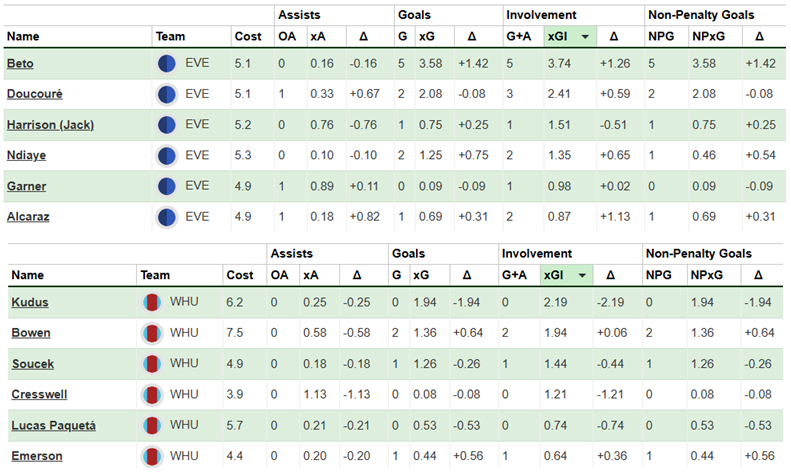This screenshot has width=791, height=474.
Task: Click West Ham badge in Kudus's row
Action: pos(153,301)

---

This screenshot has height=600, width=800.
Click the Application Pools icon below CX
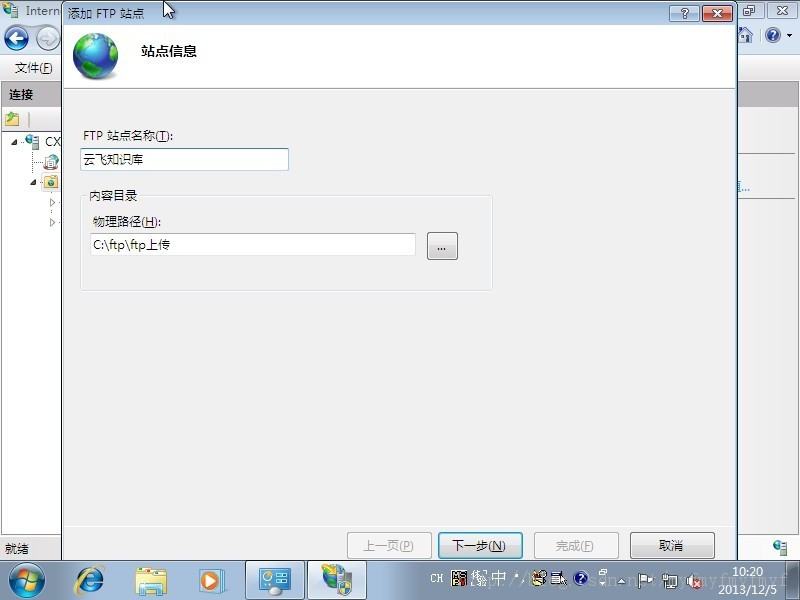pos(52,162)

==

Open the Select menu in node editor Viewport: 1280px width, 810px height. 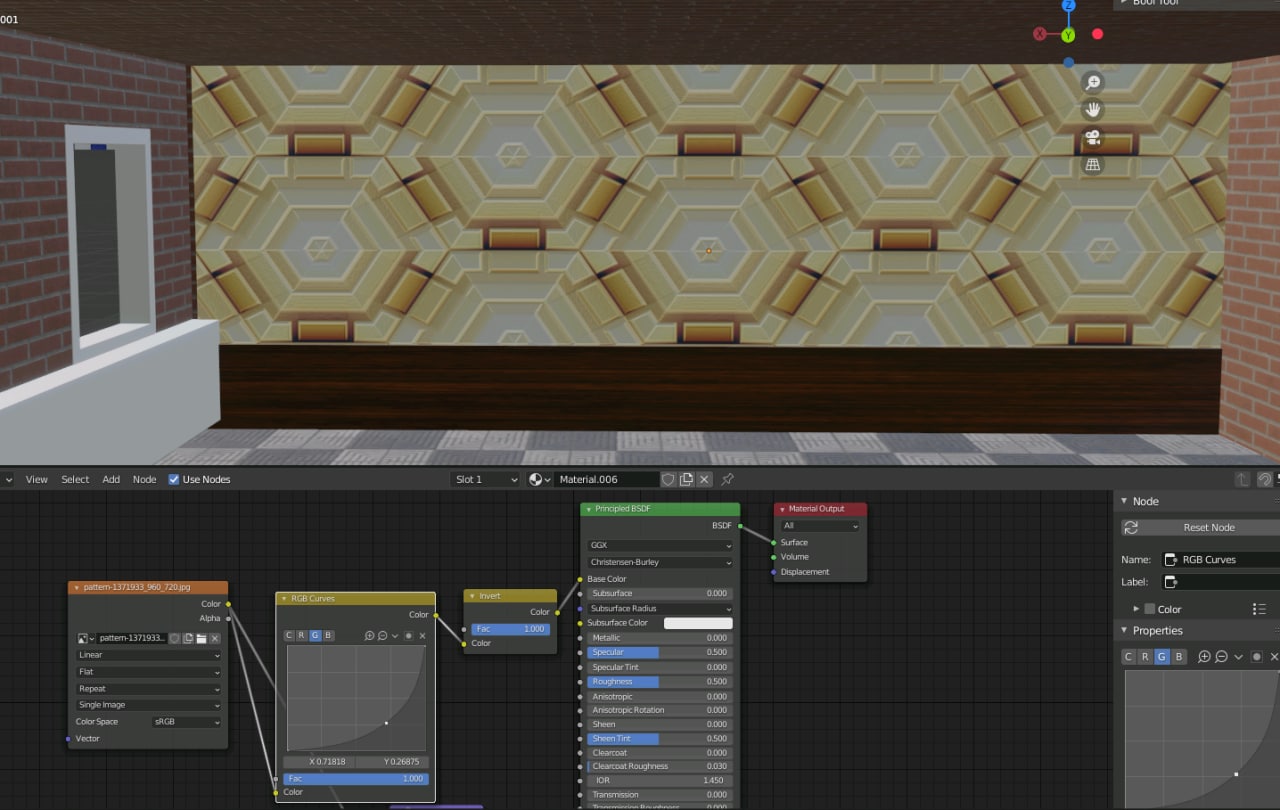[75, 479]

**THE TASK**
Extract every row above that contains the word "Click", and copy each one in full. Uppercase and lowercase count as different letters.

**SOLUTION**
Task: Click West Ham badge in Kudus's row
Click the Application Pools icon below CX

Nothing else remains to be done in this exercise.